New Delhi: Under constant attack from a group of lawyers for delivering certain judgments in favour of the ruling dispensation, Justice Arun Mishra has held that making personal attack on the judges and attributing political motives on their rulings are "contempt of gravest form".
Justice Mishra was apparently singled out by the four most senior judges in the unparalleled press conference of January 2018 where issues were raised on assigning some politically important cases selectively to some benches, including the one he headed then.
At that time, several crucial cases, including Judge Loya's case, had been assigned to the bench headed by Justice Mishra.
Authoring a verdict on behalf of a bench also including Justice Vineet Saran, Justice Mishra has now come down heavily upon a group of lawyer, who he said, are hungry of "cheap publicity" and think they are above the Bar Council.
"It has been seen from time to time that various attacks have been made on the judicial system. It has become very common to the members of the Bar to go to the press/media to criticise the judges in person and to commit sheer contempt by attributing political colours to the judgments. It is nothing less than an act of contempt of gravest form," maintained the judgment.
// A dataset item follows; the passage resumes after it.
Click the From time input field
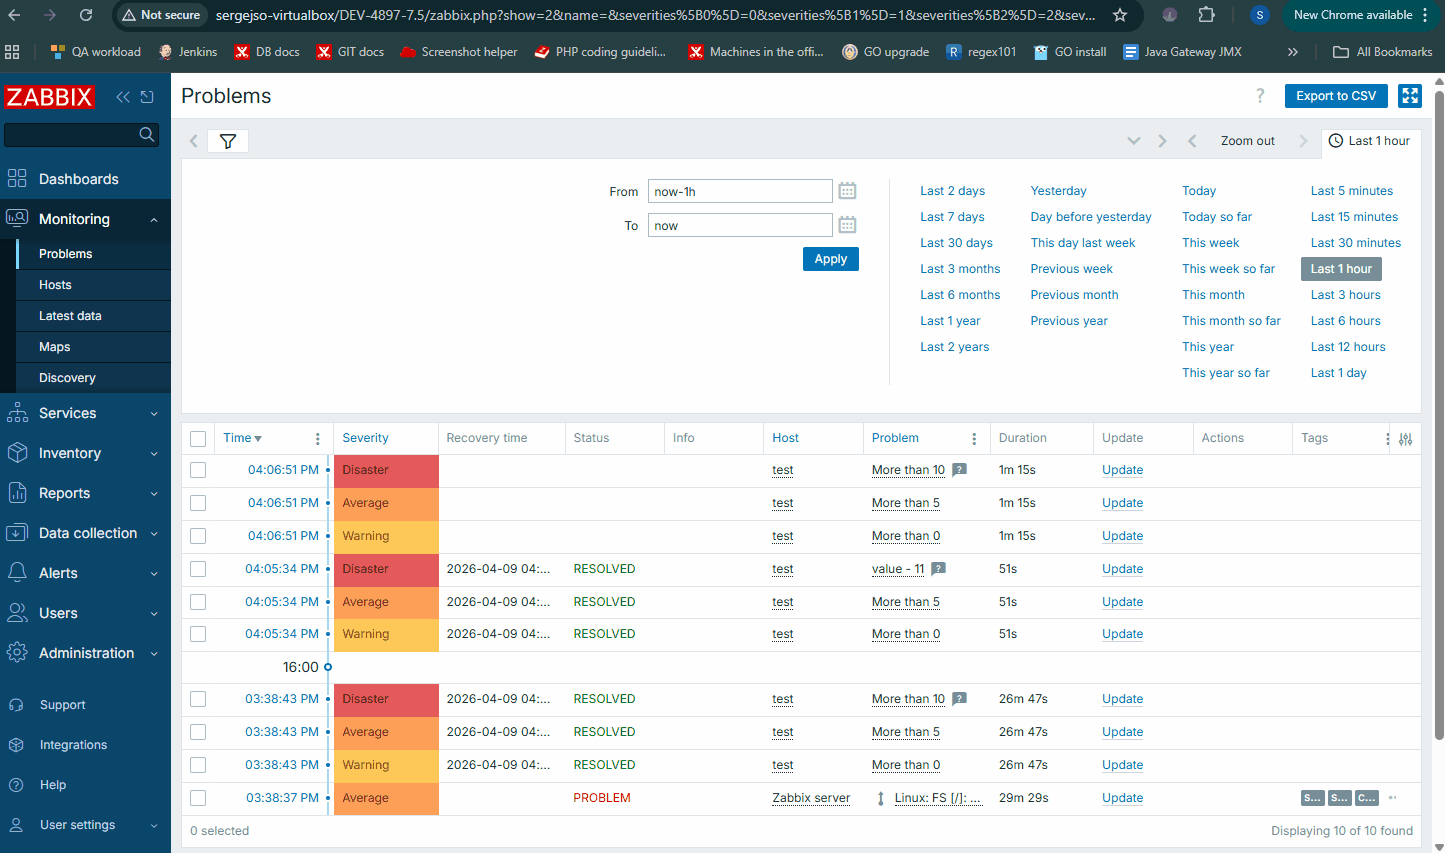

Justice Mishra added that whenever any political matter comes to the Court and is decided, either way, political insinuations are attributed by unscrupulous persons or advocates.
"Such acts are nothing, but an act of denigrating the judiciary itself and destroys the faith of the common man which he reposes in the judicial system," he rued.
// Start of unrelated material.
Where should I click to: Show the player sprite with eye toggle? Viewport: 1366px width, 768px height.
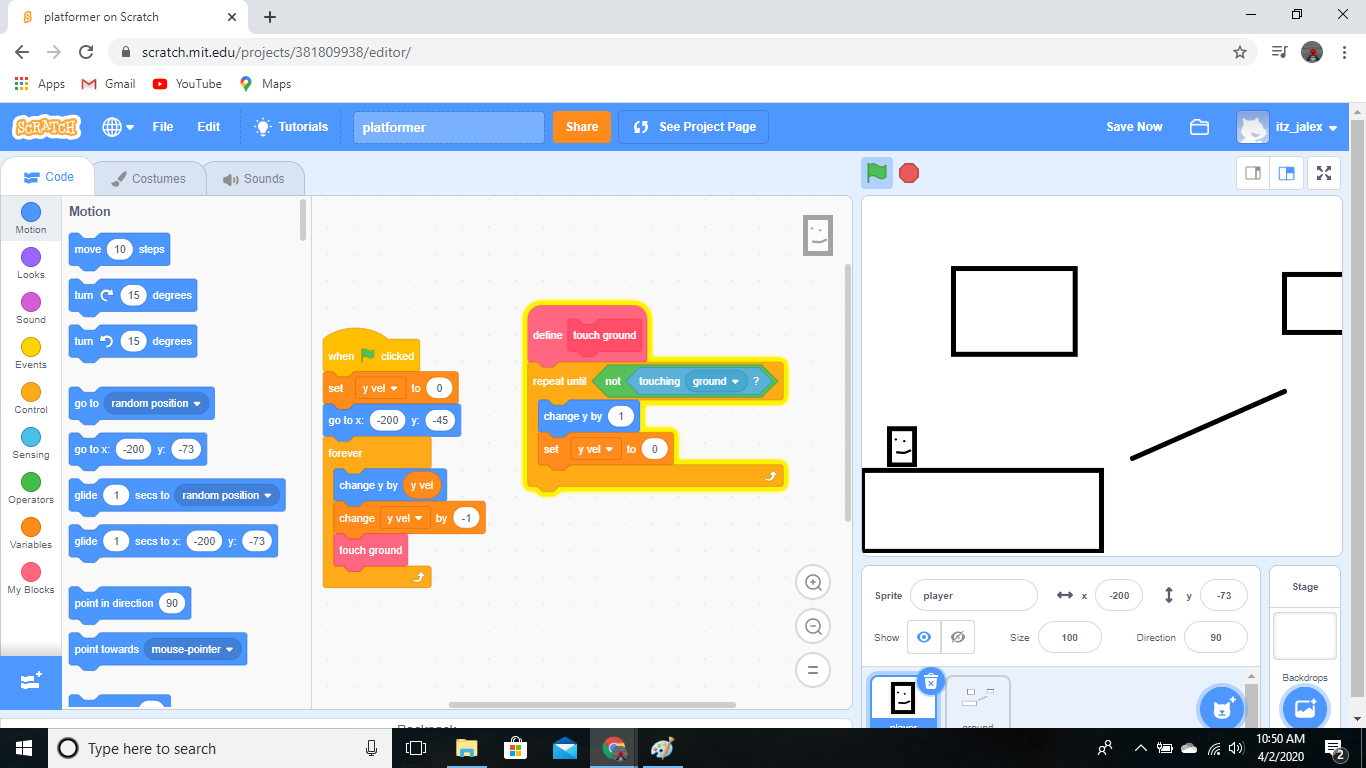[x=923, y=637]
According to the judgement, in case of genuine grievance against any judge, the appropriate process is to lodge a complaint to the concerned higher authorities for a proper scrutiny.
"It is impermissible to malign the system itself by attributing political motives and by making false allegations against the judicial system and its functionaries," emphasised Justice Mishra, adding judges who are attacked are not supposed to go to press or media to ventilate their point of view.
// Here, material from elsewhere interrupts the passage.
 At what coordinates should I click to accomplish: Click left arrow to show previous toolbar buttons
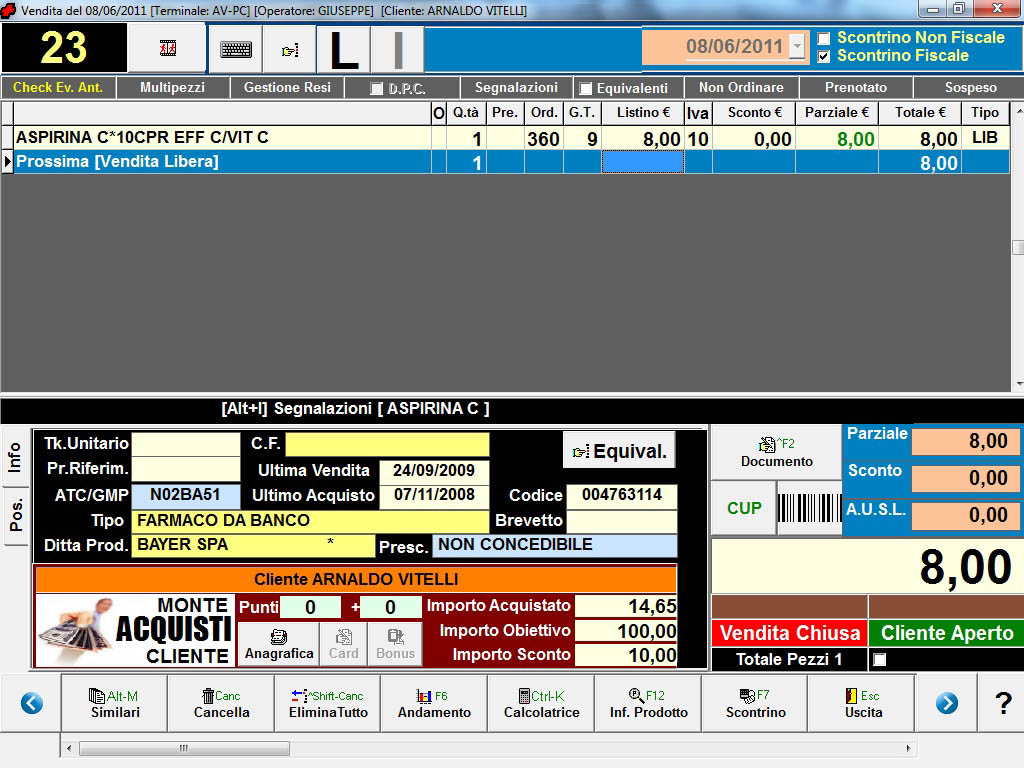(x=31, y=703)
Disapproving of attempts to influence judgments by engaging into debates and statements in the press, Justice Mishra said that to cater to the press distorted versions of the court proceedings is
sheer misconduct and contempt of court which has become very common.
"It is not open to wash dirty linen in public and enter in accusation or debates, which tactics are being adopted by unscrupulous elements to influence the judgments and even to deny justice with ulterior motives," he held.
Justice Mishra appealed to the Bar Council and the senior members of the Bar to rise to the occasion to
maintain the independence and fairness of the lawyers.
The Court order came on a case resting to validity of Madras High Court rules that empowered the HC to debar a lawyer over misconduct. The top court quashed this rule in its judgment.
Justice Mishra was dragged in the controversy after the four most senior judges accused then Chief Justice of India Dipak Misra of sending cases of national importance "selectively" to some benches of “preference".
In several hearings thereafter, Justice Mishra called himself a "junior judge".
As the controversy lingered on and questions were raised why the petitions relating to death of CBI judge BH Loya was listed before Court No.10, he pulled himself out of this matter.
As far as judicial powers are concerned, all judges of the apex court hold equal authority and the CJI is 'first among equals' only in terms of his administrative authority.
While in the past, several important cases, such as Coal block allocation scam, 2G scam, Bofors, Babri demolition, Rajiv Gandhi assassination, Gujarat's Best Bakery, have been heard by the judges not in the first five courts, the charge against the then CJI was that many of the high-profile cases had been sent to "select" benches, including the one headed by Justice Mishra.
Justice Mishra was a part of the bench that dismissed two PILs, which had questioned the role of CJI Dipak Misra in the medical college admission scam, and sought an independent probe. One of these petitions was dismissed with a penalty of Rs 25 lakh.
Justice Mishra's bench had earlier dismissed a petition for investigation into Sahara-Birla diary and the alleged pay-off. A 2G scam related case was also shifted to Court No.10 from a bench led by Justice Chelameswar. His bench also affirmed appointment of KV Chowdary as the CVC.